Data items:

Start of Block

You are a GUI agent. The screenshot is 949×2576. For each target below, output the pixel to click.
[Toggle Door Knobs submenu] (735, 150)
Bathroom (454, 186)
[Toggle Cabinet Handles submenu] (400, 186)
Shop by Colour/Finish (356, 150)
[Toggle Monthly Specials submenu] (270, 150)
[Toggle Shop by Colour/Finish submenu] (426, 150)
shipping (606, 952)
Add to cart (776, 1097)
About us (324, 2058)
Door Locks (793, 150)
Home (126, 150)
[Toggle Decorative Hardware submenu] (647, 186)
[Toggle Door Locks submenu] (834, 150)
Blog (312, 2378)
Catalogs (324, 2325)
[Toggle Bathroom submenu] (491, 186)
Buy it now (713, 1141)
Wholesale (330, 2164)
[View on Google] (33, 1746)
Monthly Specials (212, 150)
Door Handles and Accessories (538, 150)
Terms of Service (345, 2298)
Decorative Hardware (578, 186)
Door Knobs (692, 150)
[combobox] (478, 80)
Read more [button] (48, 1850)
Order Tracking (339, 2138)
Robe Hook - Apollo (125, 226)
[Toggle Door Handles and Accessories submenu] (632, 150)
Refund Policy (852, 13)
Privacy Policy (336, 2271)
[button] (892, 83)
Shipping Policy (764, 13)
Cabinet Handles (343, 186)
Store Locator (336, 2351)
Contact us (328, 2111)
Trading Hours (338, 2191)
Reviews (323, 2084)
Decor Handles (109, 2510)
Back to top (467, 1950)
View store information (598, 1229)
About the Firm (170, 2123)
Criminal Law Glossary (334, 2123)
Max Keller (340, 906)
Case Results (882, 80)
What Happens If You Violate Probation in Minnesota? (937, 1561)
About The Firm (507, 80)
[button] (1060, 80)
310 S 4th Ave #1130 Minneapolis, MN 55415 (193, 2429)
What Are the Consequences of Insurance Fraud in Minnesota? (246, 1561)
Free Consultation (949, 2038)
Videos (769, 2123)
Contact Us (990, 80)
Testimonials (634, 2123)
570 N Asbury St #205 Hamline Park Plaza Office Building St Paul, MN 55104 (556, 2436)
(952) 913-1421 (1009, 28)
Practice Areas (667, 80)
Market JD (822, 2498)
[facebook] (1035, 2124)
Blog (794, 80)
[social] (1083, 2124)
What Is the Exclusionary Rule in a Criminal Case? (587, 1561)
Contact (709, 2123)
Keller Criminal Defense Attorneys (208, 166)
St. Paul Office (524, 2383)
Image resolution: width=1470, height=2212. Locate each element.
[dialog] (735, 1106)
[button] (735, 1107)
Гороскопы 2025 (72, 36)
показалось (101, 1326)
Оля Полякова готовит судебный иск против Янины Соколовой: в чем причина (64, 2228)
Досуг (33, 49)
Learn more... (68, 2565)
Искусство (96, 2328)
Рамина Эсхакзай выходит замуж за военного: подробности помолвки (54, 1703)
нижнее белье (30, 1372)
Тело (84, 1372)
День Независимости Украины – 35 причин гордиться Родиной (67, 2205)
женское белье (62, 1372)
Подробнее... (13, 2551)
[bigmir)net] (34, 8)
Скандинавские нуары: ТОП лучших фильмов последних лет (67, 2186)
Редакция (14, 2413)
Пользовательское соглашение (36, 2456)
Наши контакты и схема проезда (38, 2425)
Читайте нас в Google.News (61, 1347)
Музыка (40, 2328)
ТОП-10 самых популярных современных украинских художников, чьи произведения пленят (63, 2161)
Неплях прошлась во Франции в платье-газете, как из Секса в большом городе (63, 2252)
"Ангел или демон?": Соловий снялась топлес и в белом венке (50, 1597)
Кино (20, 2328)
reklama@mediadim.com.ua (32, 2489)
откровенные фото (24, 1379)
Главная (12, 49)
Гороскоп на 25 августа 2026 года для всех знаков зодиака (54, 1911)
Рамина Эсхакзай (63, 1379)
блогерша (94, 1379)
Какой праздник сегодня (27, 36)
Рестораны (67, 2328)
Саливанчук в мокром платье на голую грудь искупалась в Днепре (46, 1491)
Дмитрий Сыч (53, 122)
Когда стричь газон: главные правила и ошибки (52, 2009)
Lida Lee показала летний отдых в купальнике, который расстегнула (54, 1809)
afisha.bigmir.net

End of Block

▶ YOUR GOAL
Where a line in the records above contains the string "Criminal", copy that line.

▶ SOLUTION TO THIS PROBLEM
Criminal Law Glossary (334, 2123)
What Is the Exclusionary Rule in a Criminal Case? (587, 1561)
Keller Criminal Defense Attorneys (208, 166)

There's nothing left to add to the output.